Feb 02, 2005 14:32
I am not really sure why I decided to begin posting on this again. Partly, I think, is because I missed out on Angelo's posts last semester in Chile because I was boycotting internet sources of gossip. But, since I recently began using aol again during my free time after class in the lab, I figured I may as well use Livejournal. But the other reason I started to use livejournal is for the rather immature reason of trying to find out what is going on in someone's life without actually having to talk to that person.

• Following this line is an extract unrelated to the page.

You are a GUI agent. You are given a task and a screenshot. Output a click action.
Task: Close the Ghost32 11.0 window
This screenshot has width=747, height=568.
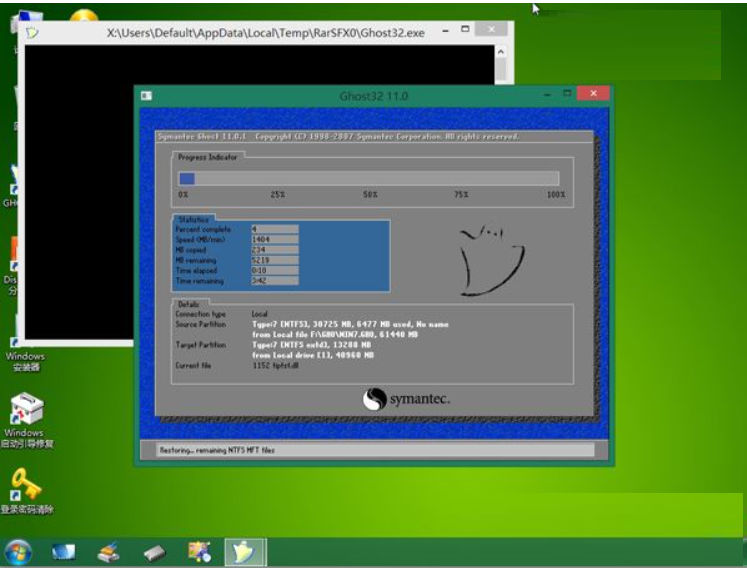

He knows who he is and I assume most people who read this know as well. My not wanting to talk to him has nothing to do with my lack of desire to hear his voice or tell him about my day, but simply because it is a fruitless task that involves: not being called back, being heard but ignored, the constant feeling that he wishes I would never talk to him again, and the consistent mentionings of past events that bear no weight on who I am as a person now. Now I understand why he thinks he hates me, but in reality he never wants to listen to my side of any story because he thinks that I am always going to lie to him, even though I really have no reason to lie to him now considering he is not a boyfriend, or anything of the like. I fully acknoweldge that I have done stupid things in the past that have hurt him, but he has done the same thing to me. Maybe I need a real journal with a paper and pen to write down rants like this, but now seems appropriate since I am on drugs that promote constant activity dealing with words or tasks.
At any rate, he has been on my mind a lot lately and the whole situation is rather sad and confusing/complicated. How are you supposed to get on with your life when one of the most important people to you keeps you at an uncomfortable distance and makes sure to remind you everytime you do get close that you ruined any chance of being comfortable again?